Yield: 24 steaks and 3 cups reserved marinade
|Fish sauce (nam pla)||2 cups|
|Lime juice, freshly squeezed||2 cups|
|Palm or brown sugar||2 cups|
|Low sodium soy sauce||1 1/2 cups|
|Chili paste (sambal oelek)||1/3 cup|
|Lime zest, grated||1/3 cup|
|Lemon grass stalk, cut into 2-inch pieces||16 each|
|Tenderloin Steak, Side Muscle Off, Defatted*||24 each|
|Thai Noodle Salad:|| |
In large stockpot, bring water and lime wedges to a boil; add noodles. Simmer 3-4 minutes or until tender; drain and rinse with cold water. Discard lime wedges; toss noodles with reserved marinade, onion, cucumber and tomatoes.
Yield: 24 cups
|Lime wedges||24 each|
|Thin rice noodles (maifun), uncooked||1 1/2 lb.|
|Reserved marinade||3 cups|
|Red onion, julienned||6 cups|
|Cucumber, peeled, seeded and thinly sliced||6 cups|
|Cherry tomatoes, cut in half||6 cups|
| || |
Heat 1 tsp. oil in sauté pan until hot.

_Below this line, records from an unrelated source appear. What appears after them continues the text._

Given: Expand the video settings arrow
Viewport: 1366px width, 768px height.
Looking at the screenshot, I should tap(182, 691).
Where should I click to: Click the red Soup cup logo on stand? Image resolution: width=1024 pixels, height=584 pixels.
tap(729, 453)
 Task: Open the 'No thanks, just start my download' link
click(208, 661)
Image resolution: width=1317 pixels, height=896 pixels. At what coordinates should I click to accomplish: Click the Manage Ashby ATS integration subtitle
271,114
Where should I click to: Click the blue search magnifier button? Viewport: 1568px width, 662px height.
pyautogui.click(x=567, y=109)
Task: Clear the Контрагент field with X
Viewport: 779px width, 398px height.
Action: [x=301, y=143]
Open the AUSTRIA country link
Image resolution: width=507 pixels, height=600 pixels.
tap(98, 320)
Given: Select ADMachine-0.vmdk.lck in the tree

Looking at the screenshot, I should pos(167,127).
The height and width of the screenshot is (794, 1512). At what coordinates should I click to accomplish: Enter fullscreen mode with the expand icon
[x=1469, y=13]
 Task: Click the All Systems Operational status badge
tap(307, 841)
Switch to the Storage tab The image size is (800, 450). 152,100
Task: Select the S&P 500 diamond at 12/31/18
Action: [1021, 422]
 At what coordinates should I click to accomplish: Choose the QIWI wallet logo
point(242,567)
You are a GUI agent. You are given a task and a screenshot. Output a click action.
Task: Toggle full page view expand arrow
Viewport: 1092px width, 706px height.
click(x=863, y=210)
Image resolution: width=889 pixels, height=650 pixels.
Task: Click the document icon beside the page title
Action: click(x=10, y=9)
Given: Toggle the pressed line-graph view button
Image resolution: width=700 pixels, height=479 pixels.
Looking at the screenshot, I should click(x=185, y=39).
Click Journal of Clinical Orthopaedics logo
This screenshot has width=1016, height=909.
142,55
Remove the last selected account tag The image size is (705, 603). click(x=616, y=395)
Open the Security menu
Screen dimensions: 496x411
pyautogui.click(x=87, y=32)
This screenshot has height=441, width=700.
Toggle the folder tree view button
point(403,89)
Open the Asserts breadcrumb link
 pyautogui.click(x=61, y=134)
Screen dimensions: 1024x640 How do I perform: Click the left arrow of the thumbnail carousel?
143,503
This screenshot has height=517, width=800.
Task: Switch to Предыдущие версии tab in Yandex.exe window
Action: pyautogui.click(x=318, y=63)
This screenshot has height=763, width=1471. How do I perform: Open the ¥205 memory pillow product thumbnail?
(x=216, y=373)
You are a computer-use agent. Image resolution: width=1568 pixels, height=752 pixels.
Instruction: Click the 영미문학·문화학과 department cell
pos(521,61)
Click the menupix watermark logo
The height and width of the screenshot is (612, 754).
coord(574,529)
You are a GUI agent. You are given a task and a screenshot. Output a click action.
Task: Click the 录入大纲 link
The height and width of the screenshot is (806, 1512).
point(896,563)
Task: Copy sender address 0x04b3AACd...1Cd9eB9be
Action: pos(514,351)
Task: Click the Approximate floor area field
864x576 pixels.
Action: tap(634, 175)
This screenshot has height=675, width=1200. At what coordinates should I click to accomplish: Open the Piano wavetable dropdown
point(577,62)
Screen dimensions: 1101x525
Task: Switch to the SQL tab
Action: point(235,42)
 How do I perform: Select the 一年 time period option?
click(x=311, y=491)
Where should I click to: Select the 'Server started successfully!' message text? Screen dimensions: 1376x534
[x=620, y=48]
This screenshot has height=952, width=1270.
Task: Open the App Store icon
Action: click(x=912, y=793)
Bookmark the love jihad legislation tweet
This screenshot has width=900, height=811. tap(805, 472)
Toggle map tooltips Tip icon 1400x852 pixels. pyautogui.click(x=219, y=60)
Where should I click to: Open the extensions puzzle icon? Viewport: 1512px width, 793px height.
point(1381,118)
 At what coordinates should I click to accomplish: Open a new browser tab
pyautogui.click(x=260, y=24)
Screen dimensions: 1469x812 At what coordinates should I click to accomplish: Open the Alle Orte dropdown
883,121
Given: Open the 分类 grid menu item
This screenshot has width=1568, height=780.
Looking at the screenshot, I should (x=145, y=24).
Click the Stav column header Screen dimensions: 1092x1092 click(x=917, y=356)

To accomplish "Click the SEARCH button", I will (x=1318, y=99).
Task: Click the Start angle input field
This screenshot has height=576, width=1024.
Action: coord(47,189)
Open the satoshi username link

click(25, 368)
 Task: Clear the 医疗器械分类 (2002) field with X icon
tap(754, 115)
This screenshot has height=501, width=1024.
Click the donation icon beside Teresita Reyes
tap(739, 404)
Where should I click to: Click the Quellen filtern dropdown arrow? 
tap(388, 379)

Add 1 Thai-marinated Filet and sear on both sides. Place 4 pieces lemongrass in a layer in an ovenproof pan; place steak on top. Roast in 400°F oven to medium rare or desired doneness. Toss 1 cup Thai Noodle Salad with 1 Tbsp. basil and 1 Tbsp. mint. Mound salad on plate; place steak on top and garnish with roasted lemongrass and 2 lime wedges.
|Grapeseed oil||1/2 cup|
|Lemon grass stalks, cut in half||48 each|
|Thai basil leaves, torn||1 1/2 cups|
|Fresh mint leaves, torn||1 1/2 cups|
|Lime wedges||48 each|
* Approx. 12 lb.
Nutrition information per serving: 570 calories; 18 g fat(6 g saturated fat; 6 g monounsaturated fat); 138 mg cholesterol; 2017 mg sodium; 49 g carbohydrate; 2.1 g fiber; 52 g protein; 15.0 mg niacin; 1.2 mg vitamin B6; 2.8 mg vitamin B12; 5.4 mg iron; 60.3 mg selenium; 9.4 mg zinc; 221.5 mg choline.
This recipe is an excellent source of protein, niacin, vitamin B6, vitamin B12, iron, selenium, zinc and choline.